• Data lines
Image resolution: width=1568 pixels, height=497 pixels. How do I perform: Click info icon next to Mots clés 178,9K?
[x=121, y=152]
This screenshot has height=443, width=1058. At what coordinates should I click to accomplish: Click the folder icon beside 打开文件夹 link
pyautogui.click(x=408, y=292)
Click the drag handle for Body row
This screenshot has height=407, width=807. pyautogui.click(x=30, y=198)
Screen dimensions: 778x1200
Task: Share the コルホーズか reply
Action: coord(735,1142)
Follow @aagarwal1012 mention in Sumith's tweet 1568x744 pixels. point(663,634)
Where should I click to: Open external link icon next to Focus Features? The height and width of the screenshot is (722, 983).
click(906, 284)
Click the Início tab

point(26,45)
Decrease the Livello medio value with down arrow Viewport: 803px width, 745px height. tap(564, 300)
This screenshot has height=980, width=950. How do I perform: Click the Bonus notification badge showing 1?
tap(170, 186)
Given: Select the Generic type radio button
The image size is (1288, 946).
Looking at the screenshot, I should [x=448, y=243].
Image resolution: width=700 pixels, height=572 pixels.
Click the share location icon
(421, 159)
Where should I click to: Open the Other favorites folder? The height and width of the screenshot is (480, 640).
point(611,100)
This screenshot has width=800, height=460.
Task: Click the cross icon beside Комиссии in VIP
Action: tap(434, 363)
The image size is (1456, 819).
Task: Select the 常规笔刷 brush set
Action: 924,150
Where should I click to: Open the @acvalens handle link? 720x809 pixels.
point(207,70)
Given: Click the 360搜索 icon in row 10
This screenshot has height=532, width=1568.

• Goal
Recast the records above as a two-column CSV with the columns input and output, one row per record, starting at the beginning of the records and stopping after the line that contains "pyautogui.click(x=408, y=292)". Put each value in a single quoted field, with any line breaks replaced by spaces.

• Task solution
input,output
"Image resolution: width=1568 pixels, height=497 pixels. How do I perform: Click info icon next to Mots clés 178,9K?","[x=121, y=152]"
"This screenshot has height=443, width=1058. At what coordinates should I click to accomplish: Click the folder icon beside 打开文件夹 link","pyautogui.click(x=408, y=292)"